=== WHAT YOU WILL DO ===
Could you retype all of the data below exactly as given?

--- DATA EXTRACTS Enclosed Below ---

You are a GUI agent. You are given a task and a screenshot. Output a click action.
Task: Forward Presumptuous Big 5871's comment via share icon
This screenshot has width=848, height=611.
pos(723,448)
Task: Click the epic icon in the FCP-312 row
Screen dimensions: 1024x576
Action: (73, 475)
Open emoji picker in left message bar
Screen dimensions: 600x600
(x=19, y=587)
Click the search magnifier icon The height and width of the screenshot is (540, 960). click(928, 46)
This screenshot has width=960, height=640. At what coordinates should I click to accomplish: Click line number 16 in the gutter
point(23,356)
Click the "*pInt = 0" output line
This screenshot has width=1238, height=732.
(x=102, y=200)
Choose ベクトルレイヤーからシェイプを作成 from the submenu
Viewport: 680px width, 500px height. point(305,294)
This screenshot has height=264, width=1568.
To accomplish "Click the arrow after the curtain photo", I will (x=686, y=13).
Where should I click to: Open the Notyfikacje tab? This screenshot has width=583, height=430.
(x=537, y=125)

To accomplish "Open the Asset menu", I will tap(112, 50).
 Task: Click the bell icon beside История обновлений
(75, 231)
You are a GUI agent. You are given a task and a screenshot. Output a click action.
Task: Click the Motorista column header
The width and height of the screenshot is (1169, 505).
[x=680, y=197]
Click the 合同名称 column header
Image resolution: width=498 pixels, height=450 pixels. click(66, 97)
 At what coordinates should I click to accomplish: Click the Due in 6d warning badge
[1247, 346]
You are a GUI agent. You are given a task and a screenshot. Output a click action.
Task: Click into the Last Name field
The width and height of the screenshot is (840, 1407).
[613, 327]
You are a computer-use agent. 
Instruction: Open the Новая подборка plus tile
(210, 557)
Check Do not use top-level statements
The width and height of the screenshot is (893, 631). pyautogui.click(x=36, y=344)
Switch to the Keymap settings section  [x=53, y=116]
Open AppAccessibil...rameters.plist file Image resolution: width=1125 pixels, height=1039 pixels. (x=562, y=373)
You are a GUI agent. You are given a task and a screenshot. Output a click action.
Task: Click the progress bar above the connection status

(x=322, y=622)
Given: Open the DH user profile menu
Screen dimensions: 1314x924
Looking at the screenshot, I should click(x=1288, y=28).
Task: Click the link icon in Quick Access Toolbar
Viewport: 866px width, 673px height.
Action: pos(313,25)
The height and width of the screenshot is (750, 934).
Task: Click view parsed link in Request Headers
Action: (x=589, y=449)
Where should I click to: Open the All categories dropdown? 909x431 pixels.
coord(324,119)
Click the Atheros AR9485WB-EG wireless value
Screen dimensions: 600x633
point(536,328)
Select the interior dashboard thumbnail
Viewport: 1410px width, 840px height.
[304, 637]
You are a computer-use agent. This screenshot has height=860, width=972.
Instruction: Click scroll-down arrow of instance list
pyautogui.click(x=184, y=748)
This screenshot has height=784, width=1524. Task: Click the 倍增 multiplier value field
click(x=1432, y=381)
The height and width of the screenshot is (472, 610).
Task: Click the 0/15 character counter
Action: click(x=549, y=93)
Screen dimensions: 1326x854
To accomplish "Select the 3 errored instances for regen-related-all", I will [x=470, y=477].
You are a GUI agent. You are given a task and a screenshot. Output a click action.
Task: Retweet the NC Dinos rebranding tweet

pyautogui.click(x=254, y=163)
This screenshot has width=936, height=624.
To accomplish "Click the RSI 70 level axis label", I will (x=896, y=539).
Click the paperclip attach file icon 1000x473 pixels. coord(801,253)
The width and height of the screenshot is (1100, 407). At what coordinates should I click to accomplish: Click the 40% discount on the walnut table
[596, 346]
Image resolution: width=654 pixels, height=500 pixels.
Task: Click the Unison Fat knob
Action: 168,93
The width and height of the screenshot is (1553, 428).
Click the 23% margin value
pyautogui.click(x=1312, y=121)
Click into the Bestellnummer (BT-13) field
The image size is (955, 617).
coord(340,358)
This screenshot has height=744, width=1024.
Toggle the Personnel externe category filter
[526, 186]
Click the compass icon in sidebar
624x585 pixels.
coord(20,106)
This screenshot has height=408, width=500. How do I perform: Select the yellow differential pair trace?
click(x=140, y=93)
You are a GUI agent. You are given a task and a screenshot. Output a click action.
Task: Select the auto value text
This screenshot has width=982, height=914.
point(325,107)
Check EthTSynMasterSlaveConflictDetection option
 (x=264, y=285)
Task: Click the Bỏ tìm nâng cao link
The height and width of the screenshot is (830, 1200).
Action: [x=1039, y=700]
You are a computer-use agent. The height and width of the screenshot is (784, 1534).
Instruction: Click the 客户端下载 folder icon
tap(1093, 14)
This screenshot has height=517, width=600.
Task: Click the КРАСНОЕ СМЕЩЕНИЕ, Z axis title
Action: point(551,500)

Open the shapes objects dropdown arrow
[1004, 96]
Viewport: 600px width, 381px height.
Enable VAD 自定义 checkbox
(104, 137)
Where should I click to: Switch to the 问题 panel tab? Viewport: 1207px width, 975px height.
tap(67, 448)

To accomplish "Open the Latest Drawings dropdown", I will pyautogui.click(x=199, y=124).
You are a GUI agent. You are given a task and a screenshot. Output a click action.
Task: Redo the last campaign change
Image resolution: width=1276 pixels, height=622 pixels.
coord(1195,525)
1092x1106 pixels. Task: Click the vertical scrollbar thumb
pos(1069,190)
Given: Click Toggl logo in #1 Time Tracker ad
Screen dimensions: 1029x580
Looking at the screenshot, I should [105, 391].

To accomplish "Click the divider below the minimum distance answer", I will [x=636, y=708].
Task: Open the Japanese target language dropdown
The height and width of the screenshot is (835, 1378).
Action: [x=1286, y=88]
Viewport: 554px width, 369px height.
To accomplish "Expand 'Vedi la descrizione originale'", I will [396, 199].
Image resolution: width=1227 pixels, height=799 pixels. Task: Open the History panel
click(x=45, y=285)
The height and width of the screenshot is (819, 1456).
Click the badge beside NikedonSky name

--- End of Enclosed DATA EXTRACTS ---

=== OUTPUT ===
You are a GUI agent. You are given a task and a screenshot. Output a click action.
Task: Forward Presumptuous Big 5871's comment via share icon
This screenshot has width=848, height=611.
pos(723,448)
Task: Click the epic icon in the FCP-312 row
Screen dimensions: 1024x576
Action: (73, 475)
Open emoji picker in left message bar
Screen dimensions: 600x600
(x=19, y=587)
Click the search magnifier icon The height and width of the screenshot is (540, 960). click(928, 46)
This screenshot has width=960, height=640. At what coordinates should I click to accomplish: Click line number 16 in the gutter
point(23,356)
Click the "*pInt = 0" output line
This screenshot has width=1238, height=732.
(x=102, y=200)
Choose ベクトルレイヤーからシェイプを作成 from the submenu
Viewport: 680px width, 500px height. point(305,294)
This screenshot has height=264, width=1568.
To accomplish "Click the arrow after the curtain photo", I will (x=686, y=13).
Where should I click to: Open the Notyfikacje tab? This screenshot has width=583, height=430.
(x=537, y=125)

To accomplish "Open the Asset menu", I will tap(112, 50).
 Task: Click the bell icon beside История обновлений
(75, 231)
You are a GUI agent. You are given a task and a screenshot. Output a click action.
Task: Click the Motorista column header
The width and height of the screenshot is (1169, 505).
[x=680, y=197]
Click the 合同名称 column header
Image resolution: width=498 pixels, height=450 pixels. click(66, 97)
 At what coordinates should I click to accomplish: Click the Due in 6d warning badge
[1247, 346]
You are a GUI agent. You are given a task and a screenshot. Output a click action.
Task: Click into the Last Name field
The width and height of the screenshot is (840, 1407).
[613, 327]
You are a computer-use agent. 
Instruction: Open the Новая подборка plus tile
(210, 557)
Check Do not use top-level statements
The width and height of the screenshot is (893, 631). pyautogui.click(x=36, y=344)
Switch to the Keymap settings section  [x=53, y=116]
Open AppAccessibil...rameters.plist file Image resolution: width=1125 pixels, height=1039 pixels. (x=562, y=373)
You are a GUI agent. You are given a task and a screenshot. Output a click action.
Task: Click the progress bar above the connection status

(x=322, y=622)
Given: Open the DH user profile menu
Screen dimensions: 1314x924
Looking at the screenshot, I should click(x=1288, y=28).
Task: Click the link icon in Quick Access Toolbar
Viewport: 866px width, 673px height.
Action: pos(313,25)
The height and width of the screenshot is (750, 934).
Task: Click view parsed link in Request Headers
Action: (x=589, y=449)
Where should I click to: Open the All categories dropdown? 909x431 pixels.
coord(324,119)
Click the Atheros AR9485WB-EG wireless value
Screen dimensions: 600x633
point(536,328)
Select the interior dashboard thumbnail
Viewport: 1410px width, 840px height.
[304, 637]
You are a computer-use agent. This screenshot has height=860, width=972.
Instruction: Click scroll-down arrow of instance list
pyautogui.click(x=184, y=748)
This screenshot has height=784, width=1524. Task: Click the 倍增 multiplier value field
click(x=1432, y=381)
The height and width of the screenshot is (472, 610).
Task: Click the 0/15 character counter
Action: click(x=549, y=93)
Screen dimensions: 1326x854
To accomplish "Select the 3 errored instances for regen-related-all", I will [x=470, y=477].
You are a GUI agent. You are given a task and a screenshot. Output a click action.
Task: Retweet the NC Dinos rebranding tweet

pyautogui.click(x=254, y=163)
This screenshot has width=936, height=624.
To accomplish "Click the RSI 70 level axis label", I will (x=896, y=539).
Click the paperclip attach file icon 1000x473 pixels. coord(801,253)
The width and height of the screenshot is (1100, 407). At what coordinates should I click to accomplish: Click the 40% discount on the walnut table
[596, 346]
Image resolution: width=654 pixels, height=500 pixels.
Task: Click the Unison Fat knob
Action: 168,93
The width and height of the screenshot is (1553, 428).
Click the 23% margin value
pyautogui.click(x=1312, y=121)
Click into the Bestellnummer (BT-13) field
The image size is (955, 617).
coord(340,358)
This screenshot has height=744, width=1024.
Toggle the Personnel externe category filter
[526, 186]
Click the compass icon in sidebar
624x585 pixels.
coord(20,106)
This screenshot has height=408, width=500. How do I perform: Select the yellow differential pair trace?
click(x=140, y=93)
You are a GUI agent. You are given a task and a screenshot. Output a click action.
Task: Select the auto value text
This screenshot has width=982, height=914.
point(325,107)
Check EthTSynMasterSlaveConflictDetection option
 (x=264, y=285)
Task: Click the Bỏ tìm nâng cao link
The height and width of the screenshot is (830, 1200).
Action: [x=1039, y=700]
You are a computer-use agent. The height and width of the screenshot is (784, 1534).
Instruction: Click the 客户端下载 folder icon
tap(1093, 14)
This screenshot has height=517, width=600.
Task: Click the КРАСНОЕ СМЕЩЕНИЕ, Z axis title
Action: point(551,500)

Open the shapes objects dropdown arrow
[1004, 96]
Viewport: 600px width, 381px height.
Enable VAD 自定义 checkbox
(104, 137)
Where should I click to: Switch to the 问题 panel tab? Viewport: 1207px width, 975px height.
tap(67, 448)

To accomplish "Open the Latest Drawings dropdown", I will pyautogui.click(x=199, y=124).
You are a GUI agent. You are given a task and a screenshot. Output a click action.
Task: Redo the last campaign change
Image resolution: width=1276 pixels, height=622 pixels.
coord(1195,525)
1092x1106 pixels. Task: Click the vertical scrollbar thumb
pos(1069,190)
Given: Click Toggl logo in #1 Time Tracker ad
Screen dimensions: 1029x580
Looking at the screenshot, I should [105, 391].

To accomplish "Click the divider below the minimum distance answer", I will [x=636, y=708].
Task: Open the Japanese target language dropdown
The height and width of the screenshot is (835, 1378).
Action: [x=1286, y=88]
Viewport: 554px width, 369px height.
To accomplish "Expand 'Vedi la descrizione originale'", I will [396, 199].
Image resolution: width=1227 pixels, height=799 pixels. Task: Open the History panel
click(x=45, y=285)
The height and width of the screenshot is (819, 1456).
Click the badge beside NikedonSky name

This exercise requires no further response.